O’Neill offers readers a behind-the-scenes insight into her life, allowing them to connect with her on a more personal level. Through the use of her Snapchat Story, she targets the readers as if they were friends of hers, keeping them up to date with not only news surrounding her books, but also normal activities throughout her day. This gives them a chance to get a better sense of her as a person and negates that previous divide of seller and consumer – the reader feels more valued and connected to her as a person as opposed to just another costumer.

She uses her Story to announces events, for example, a live podcast she’s partaking in, inviting those in the Dublin area to come down and join the fun.

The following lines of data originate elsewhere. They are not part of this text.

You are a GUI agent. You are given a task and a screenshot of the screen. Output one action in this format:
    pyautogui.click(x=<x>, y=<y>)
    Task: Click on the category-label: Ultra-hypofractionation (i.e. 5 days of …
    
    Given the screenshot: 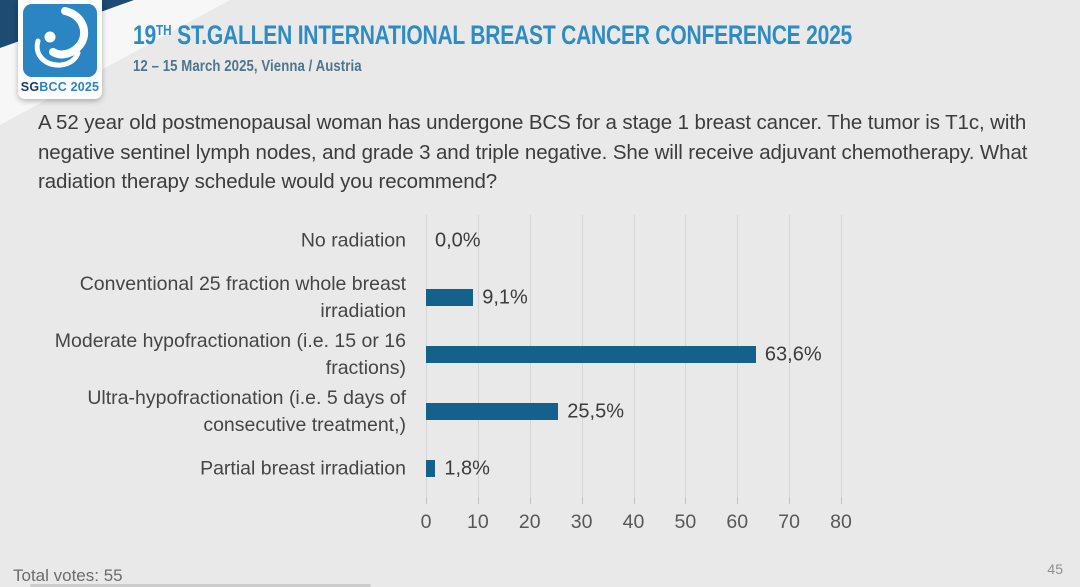 What is the action you would take?
    pyautogui.click(x=246, y=411)
    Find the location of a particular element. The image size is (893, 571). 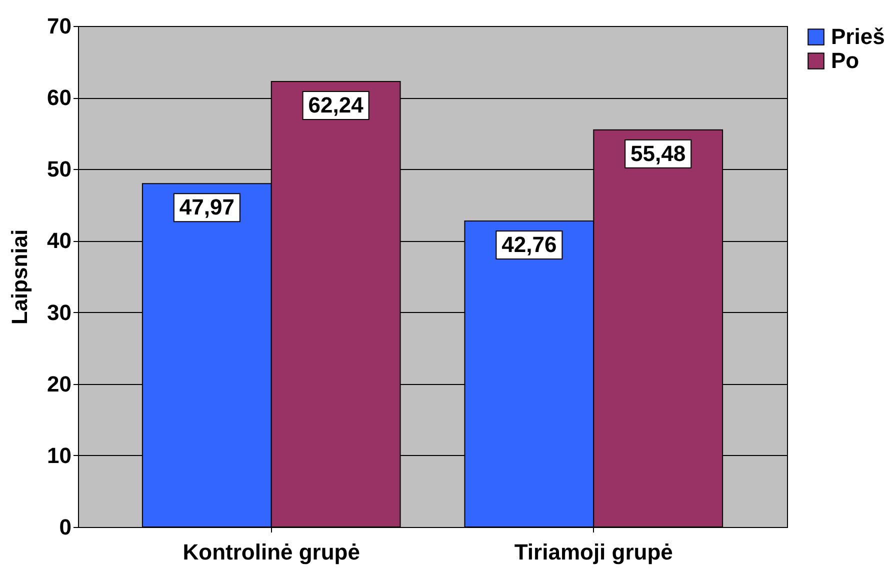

As well as adding videos of her mum or her dog, creating a wholesome image of her as more than just a woman behind the words of a book. She recently took to the app to announce that she’d been longlisted for the International Dublin Literary Award for her latest book, giving her audience the chance to celebrate her success as she promotes herself simultaneously.

A ‘Story’ away from success

Any young person with a smartphone is more than likely to have Snapchat downloaded onto their device, giving an author the chance to have their work deposited directly into a reader’s pocket. Granted, the content will only be viewed if the reader seeks it out so the use of other forms of social media come into play here as a means of directing readers to the exclusive, vanishing content. But once the initial connection is made, an author will have a first-hand line of communication. Many big companies are already using Snapchat to stay relevant in a digital age, but how is this applicable to authors?

Joe Warnimott suggests the way big name brands use the social media app can easily be applicable to coincide with the writing and publishing of a book. As the content only lasts for 24 hours when added to a Snapchat Story, sending out a picture of the first page of a novel, encouraging people to share it on other social media platforms, is a great way to create a buzz around an author’s up and coming works. Getting people excited before the book is released is a great way to increase the sales as people will already know they want more.

Another effective method is using Snapchat to reveal the cover of a new book. This will make readers feeling like they’re getting an inside scoop of exclusive content, encouraging them to follow along on Snapchat. When the book is finally released, exclusive discount codes can be sent out via the app will make readers feel valued and rewarded. By making the reader feel like they’re getting a lot out of following the Snapchat Story, both personally and as a customer, they’re more likely to invest in an author’s work.

Snapchat popularity continues to grow

Though many people argue it isn’t as polished as other forms of social media, Snapchat is quickly growing in popularity and in doing so, platforms like Instagram are conforming to the individual selling point on Snapchat by introducing ‘Instagram Stories’ and reports reveal Facebook is in talks to follow along in the trend. This emphasises just how popular Snapchat has become in these past few years. Even though the key demographic is mainly younger people, Marketing Dive reported that in 2015, the number of 25-34 year olds using Snapchat grew by 103% and the number of over 35’s grew by 84%. With the amount of users growing every day, Snapchat appears to be the perfect platform to build up a personal reputation on, allowing an author to appear more realistic in the eyes of an audience and furthering book sales at the same time.